SET EXERCISE 1
In the records below, output the stretch from the line containing "Click the Upload Photos button" through the line containing "pos(876,183)" as a JSON list of strings, one per line, with blank lines left out. Omit the pictures.

EXTRACT TO READ
◆ ◆ ◆ ◆ ◆ ◆ ◆
Pietro Købke Krohn (23 January 1840 – 15 October 1905) was a Danish painter, illustrator, theatre director and museum director. 
He is remembered above all for his work together with Otto Haslund, illustrating Johan Krohn's book  Peters Jul

Early life and education
Born in Copenhagen, Denmark, he was the son of sculptor Frederik Christopher Krohn (1806–1883) and Sophie Susanne Købke (1807–1853). His younger brother was author Johan Jacob Krohn (1841–1925).

Krohn studied painting at the Royal Danish Academy of Fine Arts under Wilhelm Marstrand, Jørgen Roed and P.C. Skovgaard (1860–67). In 1871, together with Otto Haslund and Julius Lange, he traveled to Germany and the Netherlands to familiarize himself with the latest reproduction techniques. In the mid-1870s, he became a member of the Danish artists colony in Rome, associating with Thorvald Bindesbøll, Hans Friis, Axel Helsted, Carl Thomsen and Kristian Zahrtmann.
◆ ◆ ◆ ◆ ◆ ◆ ◆
SUPPLIED ENTRIES
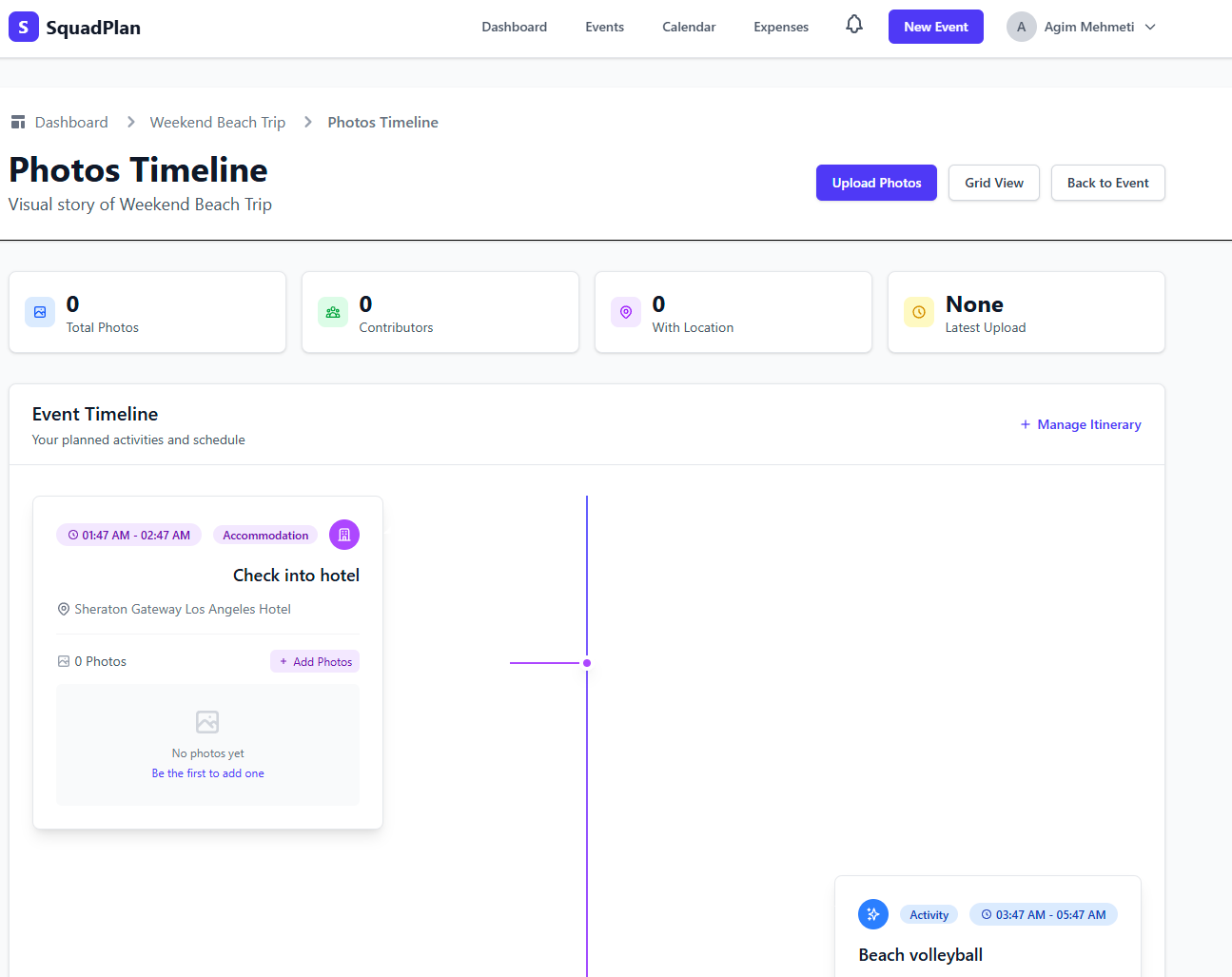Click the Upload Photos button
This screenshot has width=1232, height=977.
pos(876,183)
◆ ◆ ◆ ◆ ◆ ◆ ◆
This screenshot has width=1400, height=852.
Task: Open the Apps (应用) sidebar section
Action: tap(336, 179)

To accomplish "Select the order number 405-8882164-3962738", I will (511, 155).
◆ ◆ ◆ ◆ ◆ ◆ ◆
SET EXERCISE 2
Using the biography of Pietro Krohn, answer:
(a) Who was Krohn's younger brother?
(b) Under which teachers did Krohn study at the Royal Danish Academy of Fine Arts?
(c) Which countries did Krohn travel to in 1871?

OUTPUT 1
[
  "Click the Upload Photos button",
  "This screenshot has width=1232, height=977.",
  "pos(876,183)"
]

OUTPUT 2
(a) Author Johan Jacob Krohn (1841–1925)
(b) Wilhelm Marstrand, Jørgen Roed and P.C. Skovgaard
(c) Germany and the Netherlands